No es el de Agilulfo un deseo vacuo, no quiere existir por el mero hecho de que la existencia tenga una significancia especial, Agilulfo quiere existir porque es en la existencia donde se reafirma su propio ser... que no es. La existencia etérea de Agilulfo es, por lo demás, irritante. Como la única pasión humana que exhibe es precisamente ese mismo afán de existencia, todo lo demás se convierte para él en un reto para llegar a la suprema humanidad, que confunde con suprema perfección. Todo lo que hace, dice, recomienda y responde está sujeto a las más altas cotas de excelencia.
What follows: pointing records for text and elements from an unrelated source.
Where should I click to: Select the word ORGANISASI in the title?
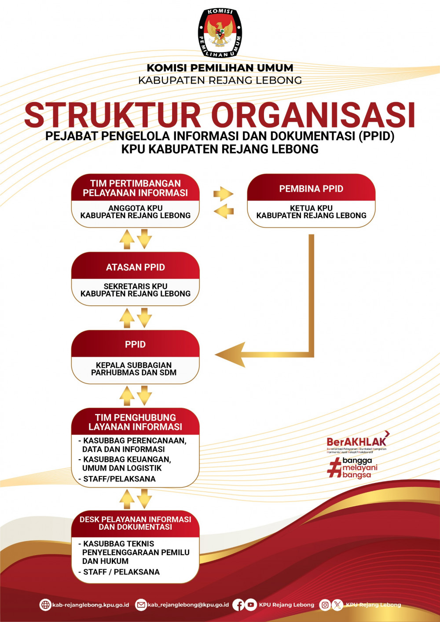[x=313, y=115]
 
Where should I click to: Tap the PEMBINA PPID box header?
[x=311, y=189]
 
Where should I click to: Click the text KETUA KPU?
[x=311, y=208]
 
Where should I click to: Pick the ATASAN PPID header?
[x=136, y=267]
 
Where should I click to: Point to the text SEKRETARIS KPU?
[x=136, y=286]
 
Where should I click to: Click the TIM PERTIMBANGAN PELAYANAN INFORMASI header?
[x=136, y=188]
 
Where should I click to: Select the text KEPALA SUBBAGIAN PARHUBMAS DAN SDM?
[x=134, y=369]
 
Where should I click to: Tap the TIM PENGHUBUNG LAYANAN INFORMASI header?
[x=136, y=422]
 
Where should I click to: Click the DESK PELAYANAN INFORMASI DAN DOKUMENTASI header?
[x=136, y=523]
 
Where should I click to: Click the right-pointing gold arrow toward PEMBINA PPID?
[x=223, y=194]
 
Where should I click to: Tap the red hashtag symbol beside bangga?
[x=335, y=467]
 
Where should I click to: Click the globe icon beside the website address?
[x=45, y=605]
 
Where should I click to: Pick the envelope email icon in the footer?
[x=141, y=605]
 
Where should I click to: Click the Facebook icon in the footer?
[x=238, y=605]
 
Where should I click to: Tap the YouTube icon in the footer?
[x=251, y=605]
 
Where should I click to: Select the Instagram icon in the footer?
[x=325, y=605]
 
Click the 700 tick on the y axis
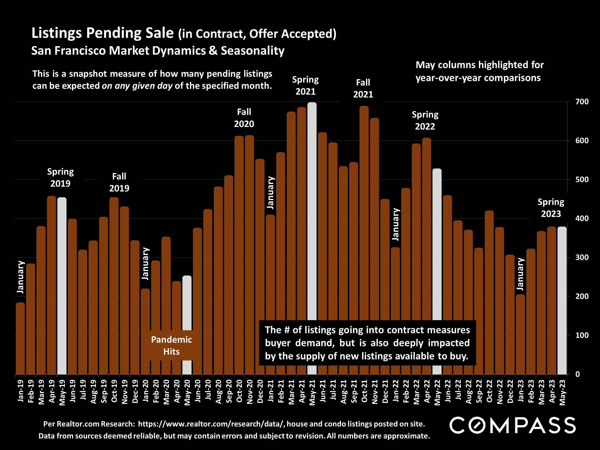pos(582,102)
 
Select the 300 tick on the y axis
pos(582,258)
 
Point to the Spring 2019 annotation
pos(60,178)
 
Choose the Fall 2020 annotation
pos(244,118)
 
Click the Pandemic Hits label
pos(171,346)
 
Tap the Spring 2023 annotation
pos(551,208)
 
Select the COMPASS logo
pos(512,425)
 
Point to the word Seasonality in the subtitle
pos(252,51)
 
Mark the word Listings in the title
pos(56,33)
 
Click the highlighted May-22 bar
pos(437,244)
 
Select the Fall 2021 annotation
pos(363,88)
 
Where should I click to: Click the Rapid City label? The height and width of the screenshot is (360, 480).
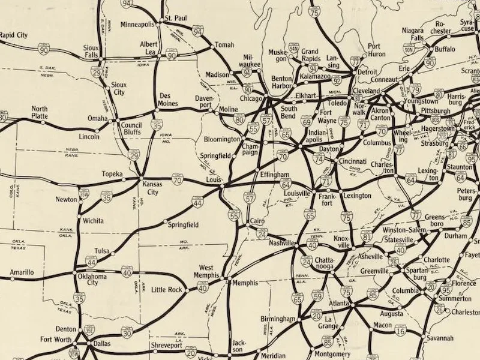click(x=14, y=35)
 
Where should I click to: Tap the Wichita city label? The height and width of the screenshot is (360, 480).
click(x=94, y=220)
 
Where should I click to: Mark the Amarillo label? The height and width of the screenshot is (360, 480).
click(x=22, y=272)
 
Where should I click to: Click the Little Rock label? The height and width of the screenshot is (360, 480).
click(x=166, y=290)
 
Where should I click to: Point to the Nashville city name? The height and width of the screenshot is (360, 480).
click(x=281, y=244)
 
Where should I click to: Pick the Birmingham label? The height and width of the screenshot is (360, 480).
click(x=278, y=319)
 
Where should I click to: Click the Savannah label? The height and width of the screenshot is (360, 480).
click(x=440, y=338)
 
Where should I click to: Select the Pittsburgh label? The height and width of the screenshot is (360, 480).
click(x=435, y=112)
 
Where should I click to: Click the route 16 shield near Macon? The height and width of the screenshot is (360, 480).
click(x=400, y=330)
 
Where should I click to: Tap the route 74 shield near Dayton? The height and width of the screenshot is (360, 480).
click(x=319, y=158)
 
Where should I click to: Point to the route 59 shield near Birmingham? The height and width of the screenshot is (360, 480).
click(x=317, y=296)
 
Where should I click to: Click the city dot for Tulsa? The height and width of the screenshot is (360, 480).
click(x=112, y=254)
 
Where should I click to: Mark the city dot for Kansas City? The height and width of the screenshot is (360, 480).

Así, entiende la vida militar como un incesante cumplimiento de las ordenanzas, su condición de caballero implica que las reglas de la Caballería son respetadas hasta la última coma, incluso como amante resulta sobresaliente... tanto que a las damas la experiencia les resulta tan excitate que incluso se olvidan de que han yacido con una armadura vacía sin mediar ayuntamiento carnal.

En fin, que Agilulfo acaba por ser un tipo que incordia a todos y al que todos odian, cordialmente, eso si, puesto que al menos se hace cargo de las tareas menos gratas del campamento de Carlomagno.

Sin embargo, la sobria felicidad de Agilulfo se ve ensombrecida por una revelación; bien pudiera ser que su condición de caballero andante haya sido ganada en circunstancias engañosas, lo que conllevaría ser despojado de su condición y por ende vaciar de contenido, si es que se puede decir así, su férrea voluntad de existencia. Acompañado pues de su herrático escudero Gurdulú, en justo contraste con su señor, personaje carnal donde los haya, y perseguido por la guerrera Bradamante, enamorada no de la armadura, sino del ideal que contiene, parte a tierras sarracenas para intentar aclarar que o quien puede arrebatarle su condición de caballero.

La prosa de Calvino, invariablemente, es irónica. Presenta a los caballeros del ejército de Carlomagno como una pandilla de vividores más preocupados de las cartas, el vino y las mujeres que de batallar y campear por la cristiandad. Por ello es tan poco bien recibido Agilulfo, porque les recuerda a cada paso, con cada ademán, la deshonra que suponen para su cofradía.

A excepción del propio Agilulfo, que ya lo ha encontrado, todos los personajes de la novela buscan su destino, Bradamante su hombre ideal, que encuentra en Agilulfo, aspirantes a caballeros ansiosos por conseguir fama y fortuna, infanzones en busca de venganza, Gurdulú siempre ansioso por comer y si puede fornicar. Todos ellos van encontrando lo que buscan, algunos rebajando sus expectativas, otros más de lo que esperaban.

Finalmente, Agilulfo es el único que aún estando donde quería estar, acaba siendo desdeñado y relegado, porque hay cosas para las que la simple voluntad no basta. Un poco de suerte nunca está de más.